The future, then, is thousands of video streams within one big router, across multiple venues, separated by kilometres, carried over whatever circuit is convenient ― including the public internet.

Consider massive events such as the Olympic Games or FIFA World Cup. HD and UHD cameras abound. Fans watch live coverage with tailored data and commentary via their television, computer or phone. Broadcast technology on IT platforms brings everything together and places all media sources and destinations at the fingertips of sports production teams.

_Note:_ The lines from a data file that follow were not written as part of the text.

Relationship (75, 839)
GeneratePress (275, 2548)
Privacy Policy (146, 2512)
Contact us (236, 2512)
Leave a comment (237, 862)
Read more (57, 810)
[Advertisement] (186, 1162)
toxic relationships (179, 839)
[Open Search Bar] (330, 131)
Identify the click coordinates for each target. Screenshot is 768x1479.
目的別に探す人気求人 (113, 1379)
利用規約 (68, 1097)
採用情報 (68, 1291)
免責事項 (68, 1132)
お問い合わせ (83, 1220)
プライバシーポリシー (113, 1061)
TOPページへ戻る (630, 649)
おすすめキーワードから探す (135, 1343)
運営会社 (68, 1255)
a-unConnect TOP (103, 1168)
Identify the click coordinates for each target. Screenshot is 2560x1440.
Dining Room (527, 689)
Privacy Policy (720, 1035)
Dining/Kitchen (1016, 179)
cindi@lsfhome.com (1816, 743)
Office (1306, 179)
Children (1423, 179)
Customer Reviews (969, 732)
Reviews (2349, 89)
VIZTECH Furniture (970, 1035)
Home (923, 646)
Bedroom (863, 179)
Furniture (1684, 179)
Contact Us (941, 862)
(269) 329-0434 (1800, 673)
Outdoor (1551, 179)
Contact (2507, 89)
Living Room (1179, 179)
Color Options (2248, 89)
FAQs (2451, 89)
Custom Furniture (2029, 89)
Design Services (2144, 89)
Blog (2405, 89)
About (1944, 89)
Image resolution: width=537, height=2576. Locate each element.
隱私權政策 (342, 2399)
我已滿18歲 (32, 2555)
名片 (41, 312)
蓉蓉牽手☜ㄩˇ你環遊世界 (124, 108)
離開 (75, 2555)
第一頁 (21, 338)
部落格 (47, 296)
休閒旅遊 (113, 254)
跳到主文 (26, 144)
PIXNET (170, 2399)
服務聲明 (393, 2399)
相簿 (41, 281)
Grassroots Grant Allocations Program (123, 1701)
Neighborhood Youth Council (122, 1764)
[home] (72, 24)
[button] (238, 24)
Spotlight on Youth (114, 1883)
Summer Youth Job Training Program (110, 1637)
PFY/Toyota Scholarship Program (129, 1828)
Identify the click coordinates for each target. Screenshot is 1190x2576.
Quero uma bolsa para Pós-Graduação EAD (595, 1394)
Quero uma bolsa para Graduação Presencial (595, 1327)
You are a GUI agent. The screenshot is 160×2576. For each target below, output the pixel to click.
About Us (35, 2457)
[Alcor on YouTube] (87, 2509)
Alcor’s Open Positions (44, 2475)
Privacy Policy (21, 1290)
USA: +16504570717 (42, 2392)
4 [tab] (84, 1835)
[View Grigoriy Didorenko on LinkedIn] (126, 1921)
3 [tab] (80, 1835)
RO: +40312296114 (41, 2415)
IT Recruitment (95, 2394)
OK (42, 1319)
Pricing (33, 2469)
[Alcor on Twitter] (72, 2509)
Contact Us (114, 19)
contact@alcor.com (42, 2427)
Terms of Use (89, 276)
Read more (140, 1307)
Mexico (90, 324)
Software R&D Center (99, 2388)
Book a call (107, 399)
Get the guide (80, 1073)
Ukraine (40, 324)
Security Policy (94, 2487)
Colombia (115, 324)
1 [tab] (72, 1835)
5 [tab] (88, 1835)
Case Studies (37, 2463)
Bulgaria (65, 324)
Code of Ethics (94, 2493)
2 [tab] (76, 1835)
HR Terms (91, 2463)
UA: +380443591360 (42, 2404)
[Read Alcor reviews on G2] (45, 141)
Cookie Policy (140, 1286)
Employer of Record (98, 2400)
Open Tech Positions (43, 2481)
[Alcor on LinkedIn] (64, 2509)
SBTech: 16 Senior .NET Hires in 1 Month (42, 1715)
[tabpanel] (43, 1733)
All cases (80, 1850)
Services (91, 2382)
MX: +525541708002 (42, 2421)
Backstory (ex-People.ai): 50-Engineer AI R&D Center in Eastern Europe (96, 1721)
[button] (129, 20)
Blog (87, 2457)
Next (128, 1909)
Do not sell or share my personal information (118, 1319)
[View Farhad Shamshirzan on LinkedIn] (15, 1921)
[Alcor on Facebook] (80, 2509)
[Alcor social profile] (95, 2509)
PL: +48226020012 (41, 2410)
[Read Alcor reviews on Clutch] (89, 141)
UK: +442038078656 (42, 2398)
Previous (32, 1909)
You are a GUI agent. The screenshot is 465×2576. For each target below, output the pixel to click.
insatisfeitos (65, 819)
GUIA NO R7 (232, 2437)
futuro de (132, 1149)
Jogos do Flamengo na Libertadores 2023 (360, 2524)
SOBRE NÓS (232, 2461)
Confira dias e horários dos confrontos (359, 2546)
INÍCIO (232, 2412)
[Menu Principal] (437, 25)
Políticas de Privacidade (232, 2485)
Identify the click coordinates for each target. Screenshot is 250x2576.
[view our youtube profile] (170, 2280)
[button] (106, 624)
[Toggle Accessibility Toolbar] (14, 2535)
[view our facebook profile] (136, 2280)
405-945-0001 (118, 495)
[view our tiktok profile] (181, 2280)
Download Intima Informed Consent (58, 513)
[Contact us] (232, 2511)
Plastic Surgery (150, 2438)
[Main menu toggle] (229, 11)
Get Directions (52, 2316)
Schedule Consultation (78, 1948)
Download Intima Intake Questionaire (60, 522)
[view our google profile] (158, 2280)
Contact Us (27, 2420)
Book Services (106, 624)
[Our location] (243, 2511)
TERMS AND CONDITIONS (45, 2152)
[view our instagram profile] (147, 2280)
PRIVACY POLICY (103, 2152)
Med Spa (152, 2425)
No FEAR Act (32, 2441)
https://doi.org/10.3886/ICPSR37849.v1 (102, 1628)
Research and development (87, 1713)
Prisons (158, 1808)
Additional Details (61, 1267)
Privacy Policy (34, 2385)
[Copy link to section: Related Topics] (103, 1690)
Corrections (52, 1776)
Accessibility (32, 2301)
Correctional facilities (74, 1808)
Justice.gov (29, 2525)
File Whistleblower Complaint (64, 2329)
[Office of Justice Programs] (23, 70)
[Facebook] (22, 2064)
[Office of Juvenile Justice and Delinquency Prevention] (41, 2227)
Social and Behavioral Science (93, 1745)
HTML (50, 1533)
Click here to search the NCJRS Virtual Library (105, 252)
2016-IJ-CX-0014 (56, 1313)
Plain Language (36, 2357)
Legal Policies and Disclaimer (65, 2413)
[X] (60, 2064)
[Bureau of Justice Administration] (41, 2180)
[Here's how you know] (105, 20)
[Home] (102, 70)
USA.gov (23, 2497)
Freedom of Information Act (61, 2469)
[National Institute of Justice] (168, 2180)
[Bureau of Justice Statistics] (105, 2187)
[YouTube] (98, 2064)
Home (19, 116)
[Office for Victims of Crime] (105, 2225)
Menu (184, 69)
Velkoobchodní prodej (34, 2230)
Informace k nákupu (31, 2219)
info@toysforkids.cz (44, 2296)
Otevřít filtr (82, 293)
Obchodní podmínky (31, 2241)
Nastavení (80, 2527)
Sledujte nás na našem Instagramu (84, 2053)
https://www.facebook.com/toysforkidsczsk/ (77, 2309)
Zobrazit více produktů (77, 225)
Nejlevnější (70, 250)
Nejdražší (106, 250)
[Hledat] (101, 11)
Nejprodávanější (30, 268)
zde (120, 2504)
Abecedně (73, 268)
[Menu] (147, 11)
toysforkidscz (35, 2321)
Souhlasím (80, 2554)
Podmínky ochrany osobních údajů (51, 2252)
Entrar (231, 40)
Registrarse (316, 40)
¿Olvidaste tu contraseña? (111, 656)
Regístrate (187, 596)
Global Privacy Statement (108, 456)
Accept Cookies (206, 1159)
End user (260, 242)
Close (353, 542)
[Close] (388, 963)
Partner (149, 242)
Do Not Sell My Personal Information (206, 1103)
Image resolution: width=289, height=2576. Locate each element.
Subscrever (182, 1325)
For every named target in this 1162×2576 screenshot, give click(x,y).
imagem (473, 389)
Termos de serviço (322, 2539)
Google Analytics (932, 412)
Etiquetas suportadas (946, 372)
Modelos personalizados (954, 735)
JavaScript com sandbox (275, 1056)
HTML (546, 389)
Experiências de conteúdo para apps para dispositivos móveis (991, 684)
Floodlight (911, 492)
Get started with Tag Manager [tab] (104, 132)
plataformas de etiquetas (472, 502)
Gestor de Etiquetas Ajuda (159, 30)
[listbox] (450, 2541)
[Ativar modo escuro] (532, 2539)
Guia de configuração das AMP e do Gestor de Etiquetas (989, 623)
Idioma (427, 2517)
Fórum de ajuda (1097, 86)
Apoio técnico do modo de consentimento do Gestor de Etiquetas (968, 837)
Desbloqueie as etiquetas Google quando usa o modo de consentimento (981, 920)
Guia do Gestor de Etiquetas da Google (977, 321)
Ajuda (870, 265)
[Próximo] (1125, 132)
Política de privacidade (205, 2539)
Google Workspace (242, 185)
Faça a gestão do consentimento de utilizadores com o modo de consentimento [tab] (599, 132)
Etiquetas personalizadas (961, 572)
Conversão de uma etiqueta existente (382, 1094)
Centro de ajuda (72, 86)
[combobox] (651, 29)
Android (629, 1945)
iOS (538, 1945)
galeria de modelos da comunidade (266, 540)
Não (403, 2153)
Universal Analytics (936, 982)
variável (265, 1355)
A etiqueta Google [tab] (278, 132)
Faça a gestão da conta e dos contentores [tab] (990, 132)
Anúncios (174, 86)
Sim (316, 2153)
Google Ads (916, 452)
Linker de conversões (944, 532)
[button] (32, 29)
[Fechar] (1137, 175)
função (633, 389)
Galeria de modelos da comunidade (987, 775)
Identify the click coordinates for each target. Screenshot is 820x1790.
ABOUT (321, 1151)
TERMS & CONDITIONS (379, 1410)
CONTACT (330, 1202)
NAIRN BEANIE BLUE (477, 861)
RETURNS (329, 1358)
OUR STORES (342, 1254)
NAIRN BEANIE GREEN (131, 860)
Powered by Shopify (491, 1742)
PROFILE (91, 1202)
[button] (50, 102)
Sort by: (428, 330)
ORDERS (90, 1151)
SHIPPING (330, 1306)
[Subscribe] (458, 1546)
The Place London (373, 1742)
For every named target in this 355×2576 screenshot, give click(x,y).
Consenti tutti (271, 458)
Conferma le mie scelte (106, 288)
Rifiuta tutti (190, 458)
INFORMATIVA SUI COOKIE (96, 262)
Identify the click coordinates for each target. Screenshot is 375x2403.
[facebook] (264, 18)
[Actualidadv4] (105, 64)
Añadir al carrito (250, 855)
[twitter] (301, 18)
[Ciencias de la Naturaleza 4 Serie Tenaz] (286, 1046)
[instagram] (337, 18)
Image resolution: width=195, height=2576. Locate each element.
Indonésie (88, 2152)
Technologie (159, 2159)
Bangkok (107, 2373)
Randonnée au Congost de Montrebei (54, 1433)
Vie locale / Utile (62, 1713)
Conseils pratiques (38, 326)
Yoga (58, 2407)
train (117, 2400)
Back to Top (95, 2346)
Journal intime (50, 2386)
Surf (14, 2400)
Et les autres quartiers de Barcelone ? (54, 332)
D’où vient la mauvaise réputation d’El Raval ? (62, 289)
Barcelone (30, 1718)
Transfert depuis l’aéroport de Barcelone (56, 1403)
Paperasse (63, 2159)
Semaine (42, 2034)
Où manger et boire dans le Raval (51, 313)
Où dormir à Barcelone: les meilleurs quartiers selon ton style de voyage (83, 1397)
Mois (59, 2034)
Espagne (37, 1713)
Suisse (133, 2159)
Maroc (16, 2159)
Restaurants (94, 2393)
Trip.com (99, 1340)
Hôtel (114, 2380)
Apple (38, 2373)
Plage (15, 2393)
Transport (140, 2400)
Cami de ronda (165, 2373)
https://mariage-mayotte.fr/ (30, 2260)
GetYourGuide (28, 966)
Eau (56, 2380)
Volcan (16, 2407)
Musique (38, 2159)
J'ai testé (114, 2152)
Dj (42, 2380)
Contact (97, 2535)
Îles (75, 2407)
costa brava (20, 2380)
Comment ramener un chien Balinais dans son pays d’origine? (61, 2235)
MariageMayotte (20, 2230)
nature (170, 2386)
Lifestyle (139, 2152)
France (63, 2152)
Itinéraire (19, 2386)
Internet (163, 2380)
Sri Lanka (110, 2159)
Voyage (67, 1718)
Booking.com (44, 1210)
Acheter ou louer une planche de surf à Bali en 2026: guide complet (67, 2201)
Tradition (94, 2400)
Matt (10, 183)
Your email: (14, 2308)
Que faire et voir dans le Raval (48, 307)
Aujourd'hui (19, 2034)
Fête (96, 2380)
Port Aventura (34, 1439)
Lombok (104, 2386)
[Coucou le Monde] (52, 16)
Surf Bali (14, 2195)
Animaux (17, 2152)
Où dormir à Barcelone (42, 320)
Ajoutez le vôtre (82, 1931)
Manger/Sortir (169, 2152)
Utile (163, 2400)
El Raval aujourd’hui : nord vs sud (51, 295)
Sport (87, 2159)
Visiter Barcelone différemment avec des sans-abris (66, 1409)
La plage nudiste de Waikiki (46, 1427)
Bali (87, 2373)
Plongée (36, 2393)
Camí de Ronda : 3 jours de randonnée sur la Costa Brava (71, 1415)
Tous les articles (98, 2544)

Electronic gaming and fantasy sports inspire leagues, content producers, networks and online services to add more metadata with each event, including interfaces to analytics and artificial intelligence engines. ST 2110 and virtual routing control systems can transport this data and bring all content together at the ABR distribution encoders. Consumers can now receive their content by their desired method, in their native language, on the device or platform of their choice.

There’s nothing to fear in moving beyond “the old way”. The technology is here today. The camera, a cell phone or a drone can be almost anywhere to capture the right angle. The video signal can move, with or without a wire, to almost any viewer. Production can be executed miles away from the production equipment.

For years we’ve been recreating old workflows on new tech. The next step is to change our mindset. Next year will bring more powerful hardware, but the real advances will come from the human side of the workflow, with bold choices by production teams leading to a new era of great sport stories.